Clay, Tennessee, population 7,765.

Pickett, Tennessee, population 5,124.

Wyoming, West Virginia, population 22,598.

The CDC cited a number of factors contributing to overprescribing opioids in the above-mentioned areas, including majority-white residents, higher unemployment rates, a greater concentration of dentists and doctors and higher rates of disability and diabetes.

For example, Martinsville lost the title “plug tobacco capital of the world.” The antismoking forces saw to that and plumb near tried to wipe the tobacco industry out of Virginia altogether. Virginia still ranks No. 3 among U.S. producers, though.

Dr. Feelgood, however, packs the real punch in Martinsville, and not just in per-capita prescriptions.

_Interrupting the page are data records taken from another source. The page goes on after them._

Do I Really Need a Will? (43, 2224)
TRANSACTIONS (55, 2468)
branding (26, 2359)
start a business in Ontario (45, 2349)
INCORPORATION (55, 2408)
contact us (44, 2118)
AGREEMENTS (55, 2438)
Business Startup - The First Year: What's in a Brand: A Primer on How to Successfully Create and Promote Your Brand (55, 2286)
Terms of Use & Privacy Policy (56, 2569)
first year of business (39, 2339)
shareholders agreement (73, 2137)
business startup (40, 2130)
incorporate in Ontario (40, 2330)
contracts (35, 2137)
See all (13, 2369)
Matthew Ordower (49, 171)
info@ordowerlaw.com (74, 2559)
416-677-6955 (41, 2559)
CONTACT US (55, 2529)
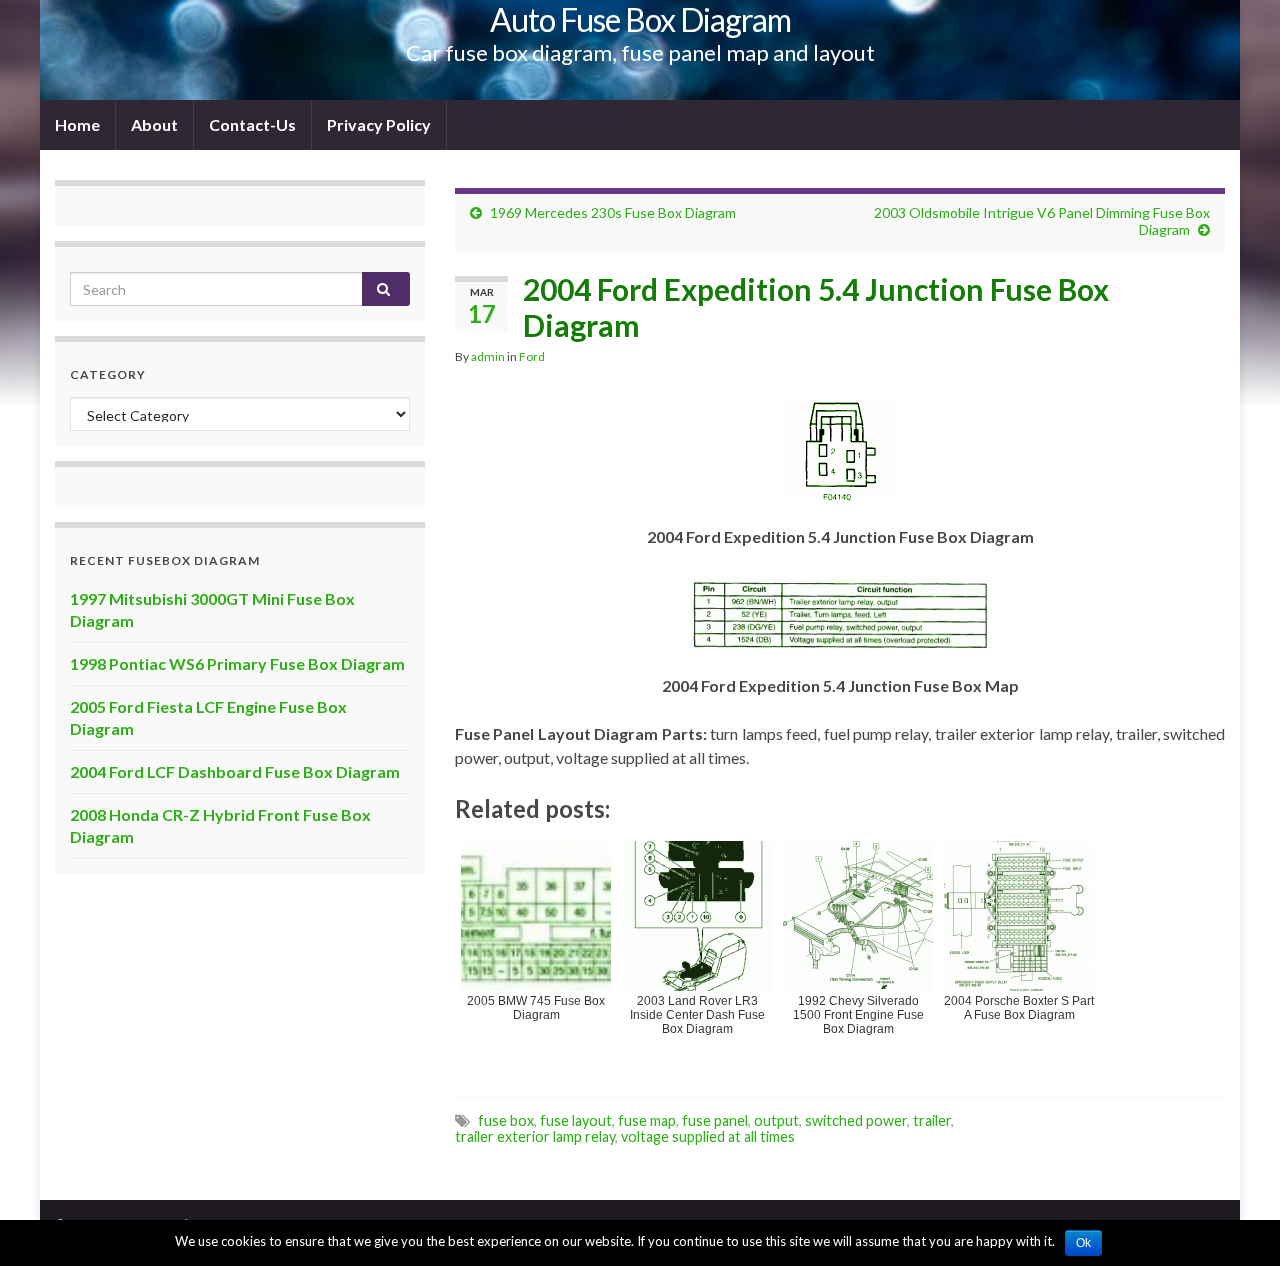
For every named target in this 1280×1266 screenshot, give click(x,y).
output (776, 1120)
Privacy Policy (379, 124)
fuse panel (715, 1120)
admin (488, 356)
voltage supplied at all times (708, 1136)
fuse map (647, 1120)
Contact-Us (252, 124)
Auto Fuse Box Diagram (640, 19)
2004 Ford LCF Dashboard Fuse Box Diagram (235, 771)
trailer (932, 1120)
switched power (856, 1120)
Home (77, 124)
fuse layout (576, 1120)
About (154, 124)
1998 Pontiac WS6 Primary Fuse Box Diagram (237, 663)
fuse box (506, 1120)
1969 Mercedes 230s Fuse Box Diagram (613, 212)
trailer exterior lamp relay (535, 1136)
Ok (1083, 1243)
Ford (532, 356)
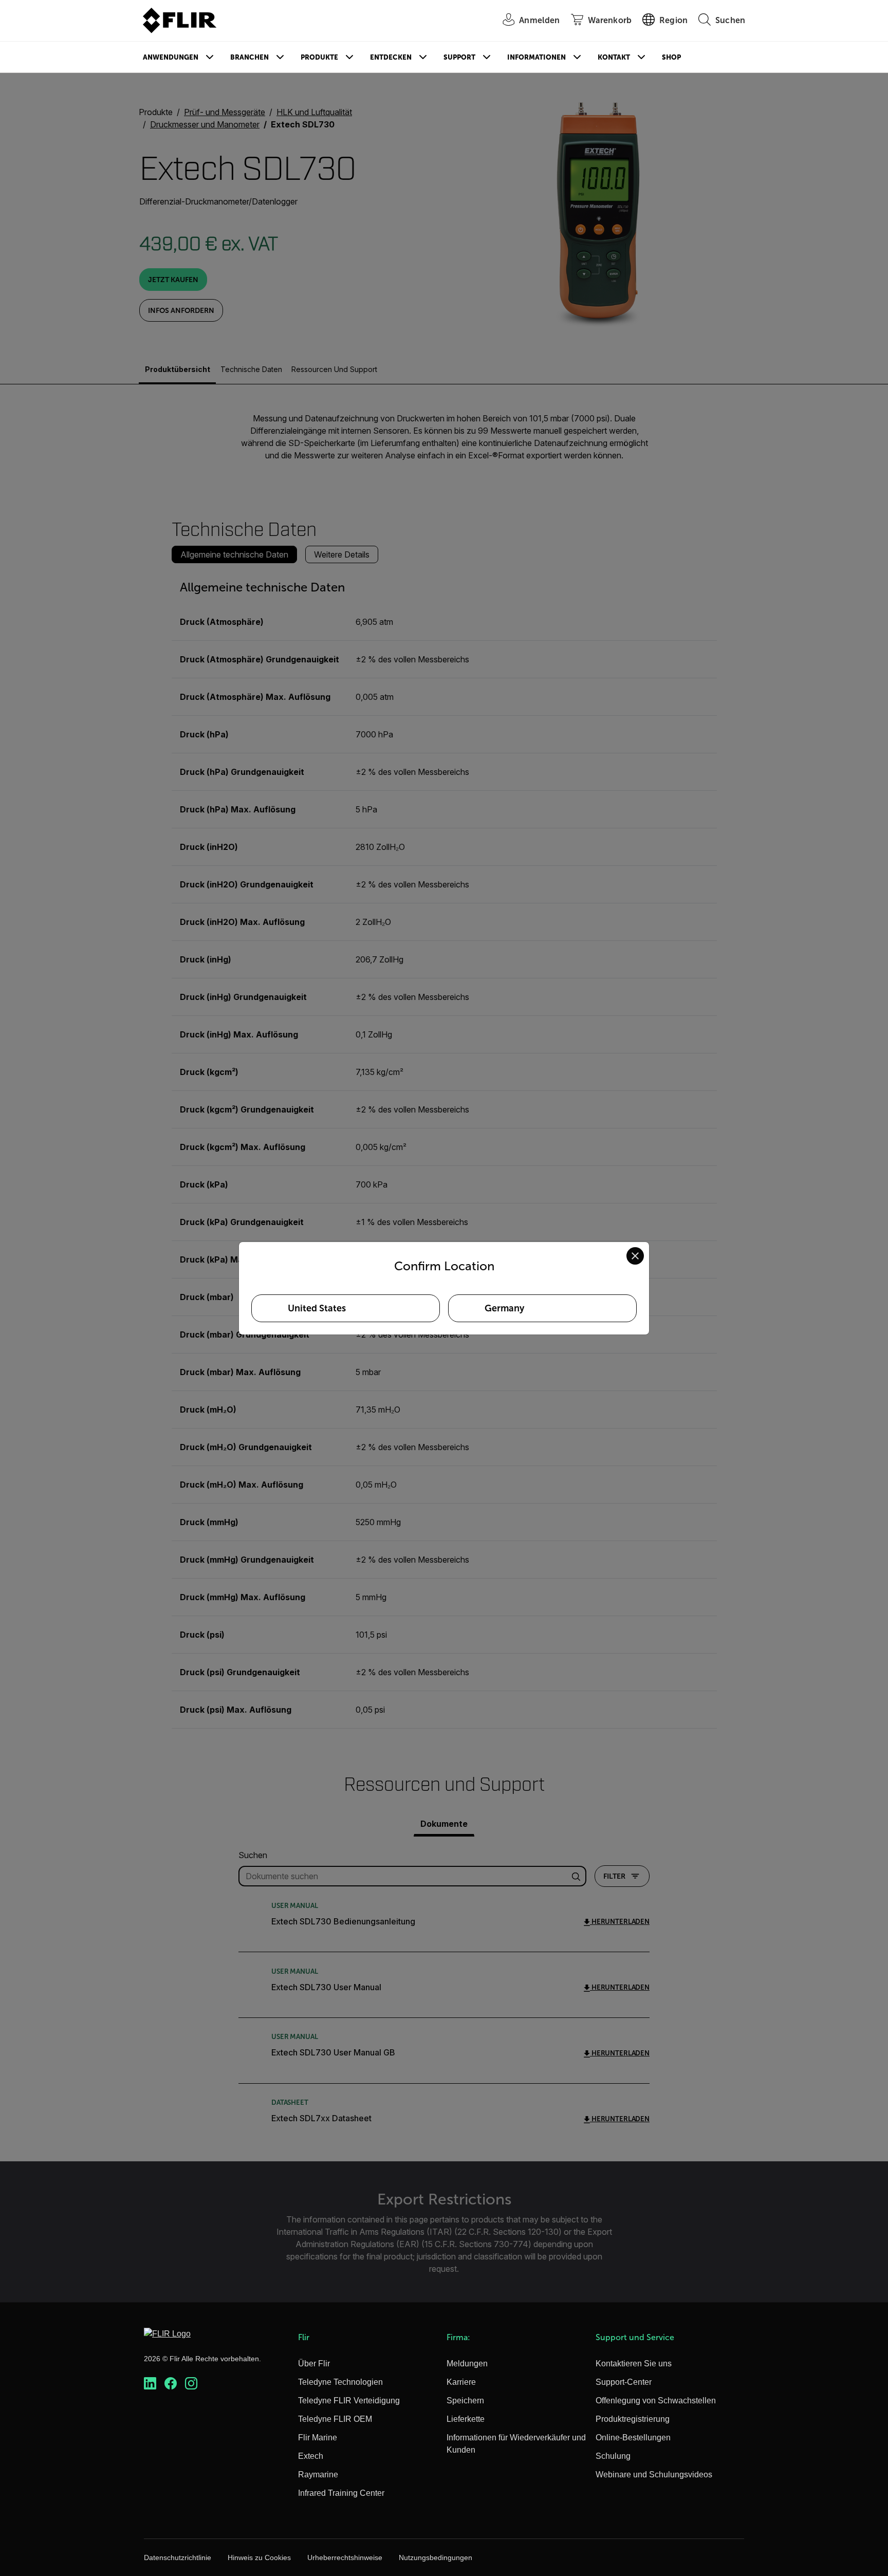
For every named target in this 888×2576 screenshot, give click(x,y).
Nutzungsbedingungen (435, 2557)
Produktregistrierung (633, 2419)
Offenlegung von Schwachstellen (656, 2400)
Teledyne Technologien (340, 2382)
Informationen (536, 57)
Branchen (249, 57)
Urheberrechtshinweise (344, 2557)
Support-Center (624, 2382)
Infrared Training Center (341, 2493)
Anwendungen (170, 57)
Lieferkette (466, 2419)
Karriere (461, 2382)
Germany (504, 1308)
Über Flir (314, 2363)
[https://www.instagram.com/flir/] (191, 2383)
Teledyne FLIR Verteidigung (349, 2400)
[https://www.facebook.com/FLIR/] (170, 2383)
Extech (310, 2456)
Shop (671, 57)
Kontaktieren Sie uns (634, 2363)
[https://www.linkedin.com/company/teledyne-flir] (150, 2383)
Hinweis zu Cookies (259, 2557)
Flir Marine (317, 2437)
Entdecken (391, 57)
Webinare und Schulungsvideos (654, 2474)
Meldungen (467, 2363)
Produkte (319, 57)
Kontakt (614, 57)
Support (459, 57)
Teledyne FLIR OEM (335, 2419)
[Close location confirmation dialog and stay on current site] (635, 1256)
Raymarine (318, 2474)
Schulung (613, 2456)
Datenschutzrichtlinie (177, 2557)
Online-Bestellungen (633, 2437)
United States (317, 1308)
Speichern (465, 2400)
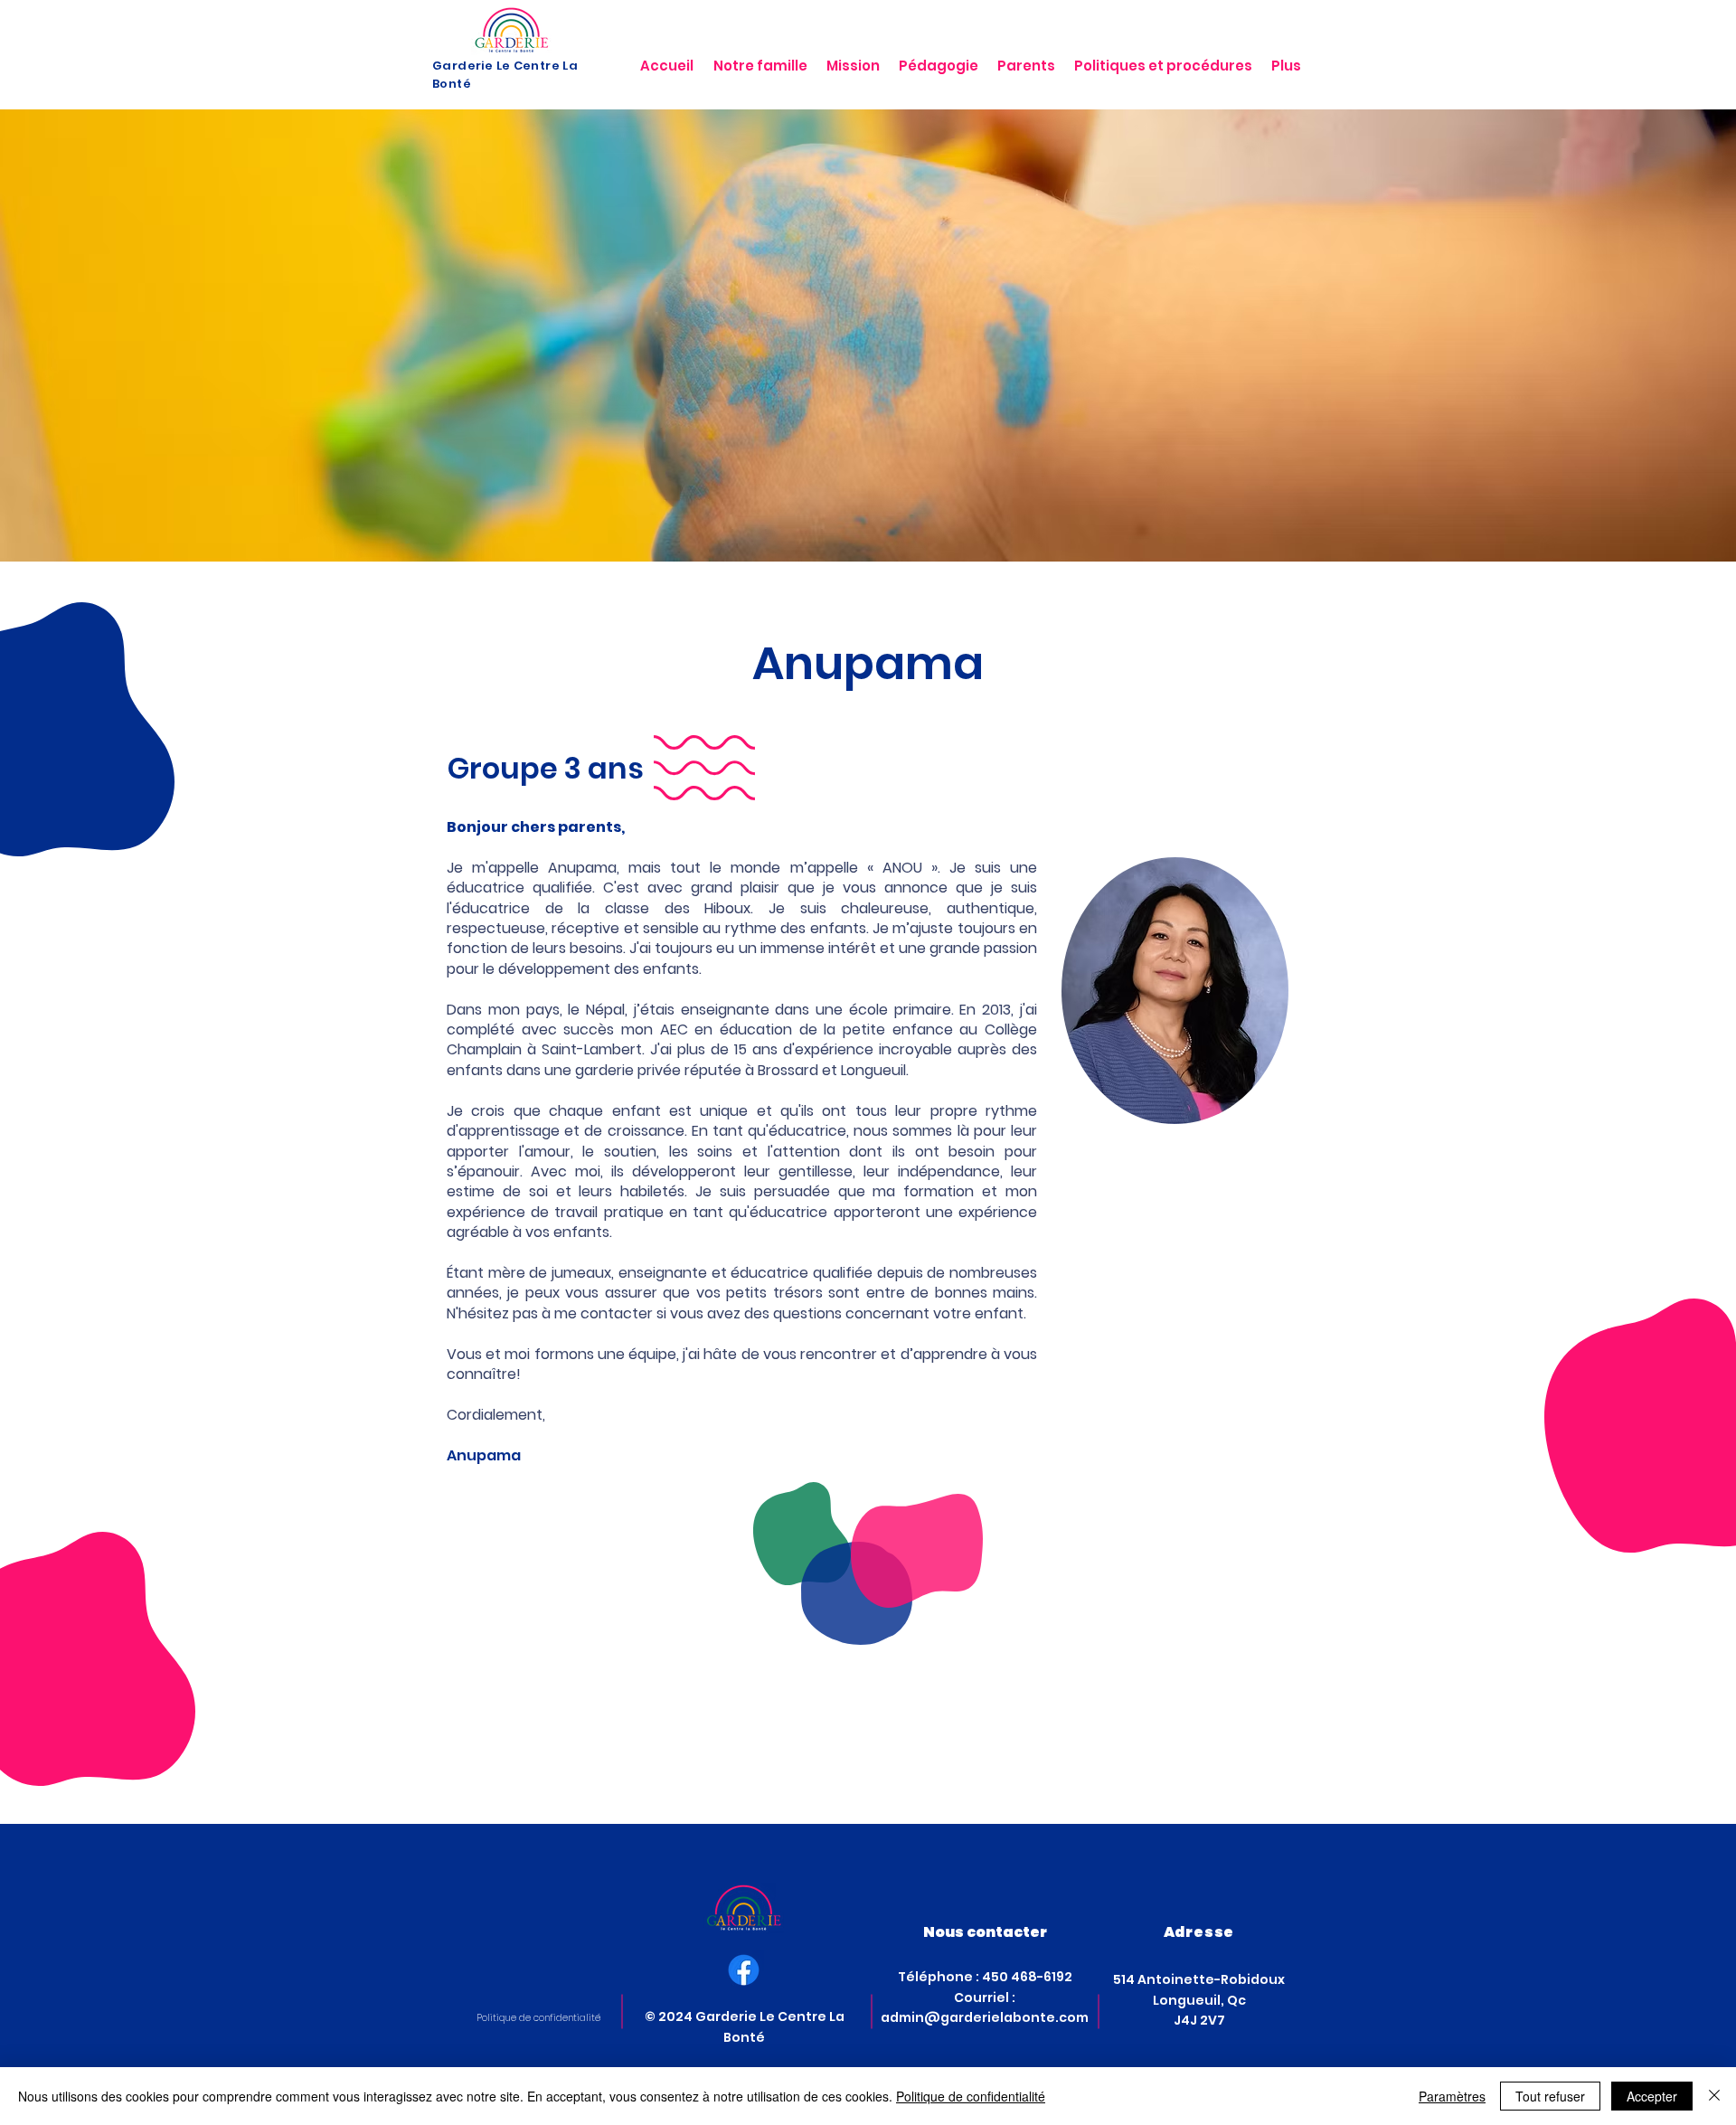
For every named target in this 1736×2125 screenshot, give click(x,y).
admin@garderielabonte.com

In May, a dozen women and men were indicted and arrested in a federal-state-local sting operation. Most of the dirty dozen lived in Martinsville, and most of the charges stemmed from the sale and possession of oxycodone, hydrocodone, heroin and alprazolam (Xanax).

Lawmakers and health care experts are slicing the opioid-abuse pie either into too many pieces or not enough.

Indeed, on the decriminalization front, they are establishing special court programs, treatment programs and needle-exchange programs. Unfortunately, they also are considering opioid abuse “safe spaces.”

On the keep-abusers-alive front, they are dispensing Narcan and naloxone to reverse overdoses and stem fatalities.

On the idiot-test front, they promise to throw the book at opioid abuse enablers — even if that means pouncing on doctors’ and dentists’ desks and waving copies of the Hippocratic oath in physicians’ faces.

Virginia is even moving toward an online-only prescription drug policy that is scheduled to take effect in 2020.

Opioid abusers are sick. They need medical care, not governors or other pols who see nothing but a way to victory in the next election.

Poor Martinsville. Trout fishing and canoeing, hiking and camping amid the Blue Ridge Mountains helped the Commonwealth earn the motto “Virginia Is for Lovers.”

If the families and faith leaders in and around Martinsville don’t dig their own heels, “Opioid Prescription Capital” will succeed in scaring folks away (even from NASCAR and the Martinsville Speedway, which should have a huge 70th birthday celebration next year).